#### Entries excerpted from a collection:

=====

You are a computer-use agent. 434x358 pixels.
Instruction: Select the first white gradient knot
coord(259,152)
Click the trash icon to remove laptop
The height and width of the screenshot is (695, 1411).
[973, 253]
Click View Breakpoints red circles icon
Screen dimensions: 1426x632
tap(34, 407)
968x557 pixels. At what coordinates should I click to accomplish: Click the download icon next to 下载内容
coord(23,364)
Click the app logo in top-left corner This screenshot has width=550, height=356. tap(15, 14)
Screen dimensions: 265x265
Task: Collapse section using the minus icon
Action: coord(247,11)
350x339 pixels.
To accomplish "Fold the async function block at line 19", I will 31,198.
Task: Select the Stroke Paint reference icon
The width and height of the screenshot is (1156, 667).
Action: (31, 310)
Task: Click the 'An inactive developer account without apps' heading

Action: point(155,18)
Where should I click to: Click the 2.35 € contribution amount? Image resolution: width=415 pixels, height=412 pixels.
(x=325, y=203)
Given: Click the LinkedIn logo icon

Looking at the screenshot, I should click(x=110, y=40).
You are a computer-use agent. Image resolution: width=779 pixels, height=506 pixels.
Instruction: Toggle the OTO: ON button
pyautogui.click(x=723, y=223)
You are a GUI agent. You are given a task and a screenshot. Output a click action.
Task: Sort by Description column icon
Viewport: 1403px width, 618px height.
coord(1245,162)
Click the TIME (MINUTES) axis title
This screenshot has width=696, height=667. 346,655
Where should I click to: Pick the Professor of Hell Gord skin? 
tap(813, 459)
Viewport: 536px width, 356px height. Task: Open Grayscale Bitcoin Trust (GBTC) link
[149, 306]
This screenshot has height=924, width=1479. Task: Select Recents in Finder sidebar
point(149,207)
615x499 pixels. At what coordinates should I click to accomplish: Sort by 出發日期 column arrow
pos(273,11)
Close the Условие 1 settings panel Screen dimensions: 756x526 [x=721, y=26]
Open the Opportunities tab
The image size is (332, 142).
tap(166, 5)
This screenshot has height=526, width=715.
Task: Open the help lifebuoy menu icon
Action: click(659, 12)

=====

#### DIRECTION:
Copy out every line of the entries above unchanged.

#### FULL ANSWER:
You are a computer-use agent. 434x358 pixels.
Instruction: Select the first white gradient knot
coord(259,152)
Click the trash icon to remove laptop
The height and width of the screenshot is (695, 1411).
[973, 253]
Click View Breakpoints red circles icon
Screen dimensions: 1426x632
tap(34, 407)
968x557 pixels. At what coordinates should I click to accomplish: Click the download icon next to 下载内容
coord(23,364)
Click the app logo in top-left corner This screenshot has width=550, height=356. tap(15, 14)
Screen dimensions: 265x265
Task: Collapse section using the minus icon
Action: coord(247,11)
350x339 pixels.
To accomplish "Fold the async function block at line 19", I will 31,198.
Task: Select the Stroke Paint reference icon
The width and height of the screenshot is (1156, 667).
Action: (31, 310)
Task: Click the 'An inactive developer account without apps' heading

Action: point(155,18)
Where should I click to: Click the 2.35 € contribution amount? Image resolution: width=415 pixels, height=412 pixels.
(x=325, y=203)
Given: Click the LinkedIn logo icon

Looking at the screenshot, I should click(x=110, y=40).
You are a computer-use agent. Image resolution: width=779 pixels, height=506 pixels.
Instruction: Toggle the OTO: ON button
pyautogui.click(x=723, y=223)
You are a GUI agent. You are given a task and a screenshot. Output a click action.
Task: Sort by Description column icon
Viewport: 1403px width, 618px height.
coord(1245,162)
Click the TIME (MINUTES) axis title
This screenshot has width=696, height=667. 346,655
Where should I click to: Pick the Professor of Hell Gord skin? 
tap(813, 459)
Viewport: 536px width, 356px height. Task: Open Grayscale Bitcoin Trust (GBTC) link
[149, 306]
This screenshot has height=924, width=1479. Task: Select Recents in Finder sidebar
point(149,207)
615x499 pixels. At what coordinates should I click to accomplish: Sort by 出發日期 column arrow
pos(273,11)
Close the Условие 1 settings panel Screen dimensions: 756x526 [x=721, y=26]
Open the Opportunities tab
The image size is (332, 142).
tap(166, 5)
This screenshot has height=526, width=715.
Task: Open the help lifebuoy menu icon
Action: click(659, 12)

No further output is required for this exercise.